*** Page text ***

The Development of Pashto Speech Synthesis ... - Semantic Scholar

8 downloads 536 Views 389KB Size Report
goals of synthesis research, advances in computer science have widened the field of Text to Speech processing to include not only human speech production ...
International Journal of Computer Applications (0975 – 8887) Volume 71– No.24, June 2013

The Development of Pashto Speech Synthesis System Muhammad Akbar Ali Khan

Sahibzada Abdur Rehman Abid

Department of Computer Systems Engineering, University of Engineering & Technology, Peshawar, Pakistan.

Department of Computer Systems Engineering, University of Engineering & Technology, Peshawar, Pakistan.

Fatima Tuz Zuhra

Nasir Ahmad

Department of Computer Science, University of Peshawar, Pakistan.

Department of Computer Systems Engineering, University of Engineering & Technology, Peshawar, Pakistan

.

ABSTRACT This paper presents a novel Pashto text-to-speech (TTS) synthesis system based on data driven techniques such as Classification and Regression Tree (CART), Bigrams, and Non Uniform Units (NUUs). A modular concatenative TTS system has been developed for the Pashto language. Speech synthesis is carried out through a series of steps with the intention to provide a gradually more absolute transcription of the text, from which the final speech signal is then generated. The steps can be divided into two modules; a Natural Language Processing (NLP) module and a Digital Signal Processing (DSP) module. These steps incrementally enhance the information derived from the input and put it on a generally accessible internal data structure. The goal is to obtain enough information on the internal data structure so as to be capable to obtain an intelligible and natural speech.

*** End of Page text ***

What you need to do:
• a. Reproduce the Pashto speech synthesis paper word for word, everything from "Sahibzada Abdur Rehman" down to "of Peshawar, Pakistan.".
• b. Based on the Pashto speech synthesis paper, say whether each statement agrees with it, answering yes or no and quoting the words that decide it: (i) the system developed for Pashto is concatenative; (ii) the synthesis steps are divided into three modules; (iii) the paper appeared in June 2013.

*** Information provided ***

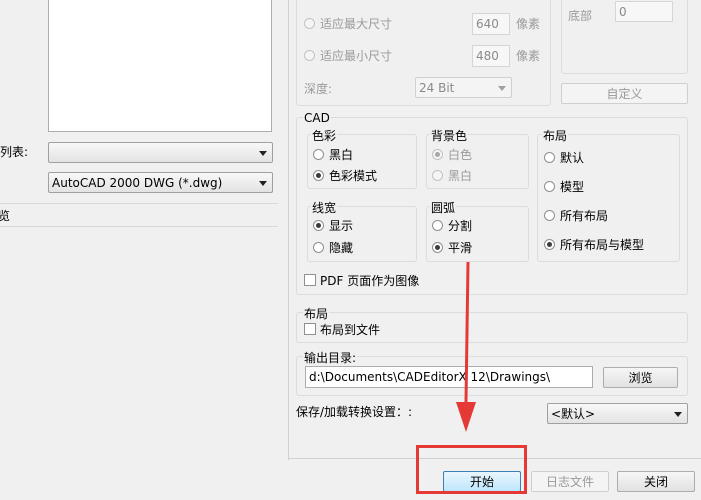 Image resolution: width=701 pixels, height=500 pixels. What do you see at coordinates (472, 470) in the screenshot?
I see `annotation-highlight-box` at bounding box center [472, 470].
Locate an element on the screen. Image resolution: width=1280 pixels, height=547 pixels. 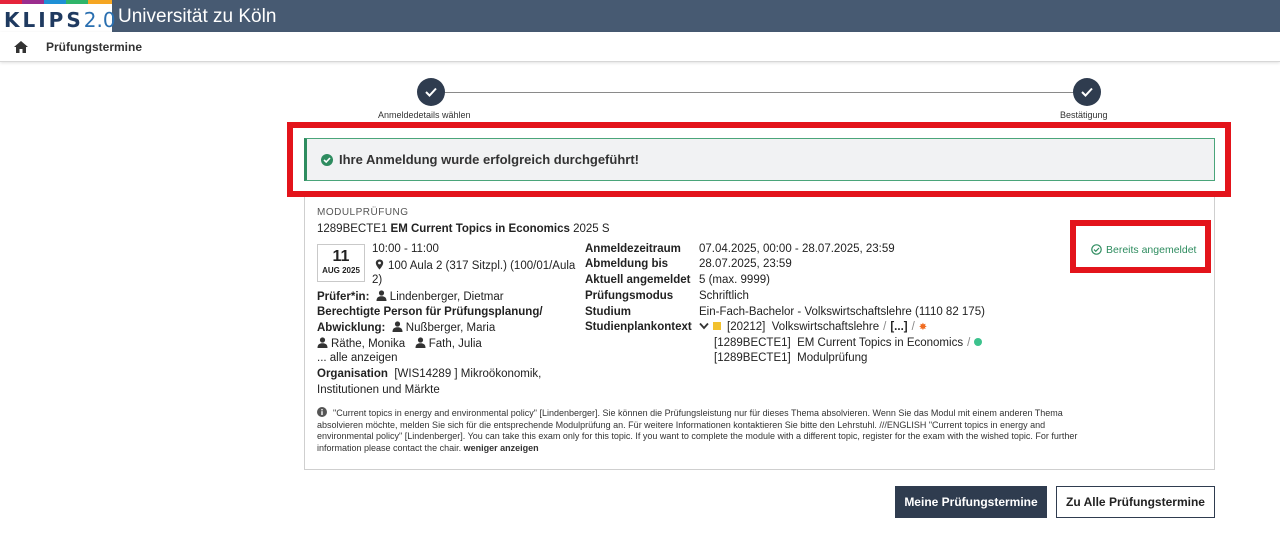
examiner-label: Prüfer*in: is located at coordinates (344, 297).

*** End of Information provided ***

Outputs for the tasks:
• a.
Sahibzada Abdur Rehman Abid

Department of Computer Systems Engineering, University of Engineering & Technology, Peshawar, Pakistan.

Department of Computer Systems Engineering, University of Engineering & Technology, Peshawar, Pakistan.

Fatima Tuz Zuhra

Nasir Ahmad

Department of Computer Science, University of Peshawar, Pakistan.

• b.
(i) Yes: "A modular concatenative TTS system has been developed for the Pashto language."
(ii) No: "The steps can be divided into two modules."
(iii) Yes: "Volume 71– No.24, June 2013."